Lacking a validated self-report questionnaire specific for breast cancer patients receiving AIs we used the SMAQ, which considers the impact of iatrogenic harm. After adaptation for use in our patient sample, a German version of the questionnaire was deemed appropriate for patients receiving any type of endocrine treatment. Yet, we are aware of the shortcoming of lacking validation. In this context, the inconsistent use of a great variety of self-report measures further limits data comparability [31–34].
Proxy-rated adherence by the treating physician can be susceptible to bias in terms of overestimation. Treating clinicians seem to be at risk for inaccurately estimating adherence, either because they are unaware of their patient‘s poor intake behavior or simply underestimate it [35–37]. The fact that the second highest adherence rates in the present study were derived from the proxy ratings partly support this assumption.

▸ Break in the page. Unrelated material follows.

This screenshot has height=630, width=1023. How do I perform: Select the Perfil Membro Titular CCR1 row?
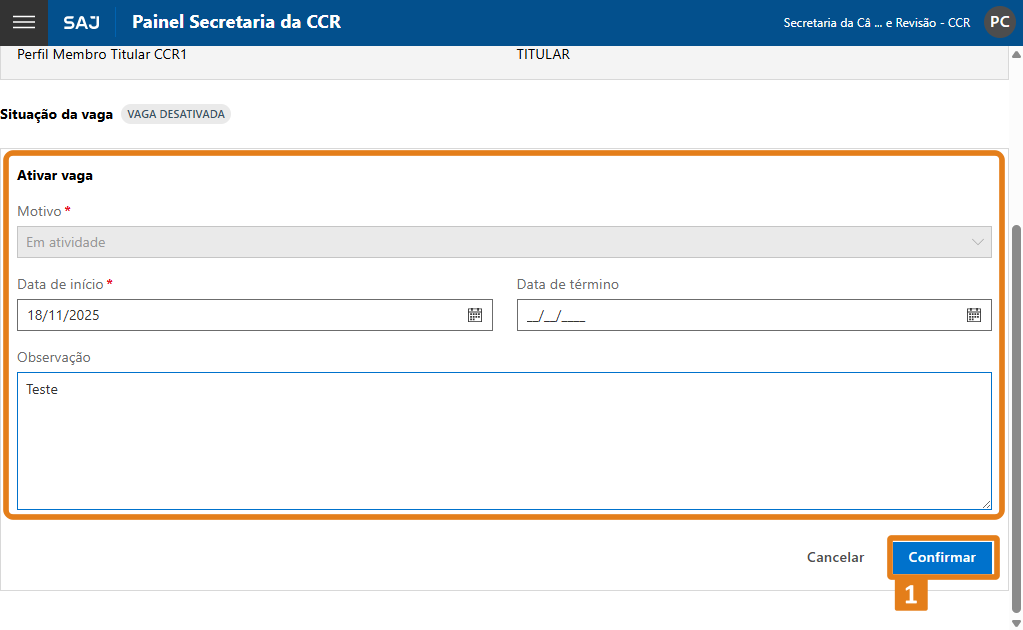tap(102, 55)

Besides the limitations distinctive to each measurement method, there are some more general methodological aspects of this study which might contribute to the observed difference between methods. First, the selection of non-adherence cut-offs is somewhat arbitrary for all methods which impacts on prevalence rates. Nonetheless, the subject of defining satisfactory cut-off levels is a common problem in adherence research and has been heterogeneously discussed in the literature. Second, differing time-frames of adherence measurement methods could have impacted on the comparability of the approaches. However, we considered this subject by varying time-frames and could illustrate differing time-frames to have little effect on methodological comparability. Finally, acknowledging the shortcomings of a cross-sectional design for the investigation of an issue that might be influenced by time (of medication intake), our results elucidate the complexity of adherence measurement.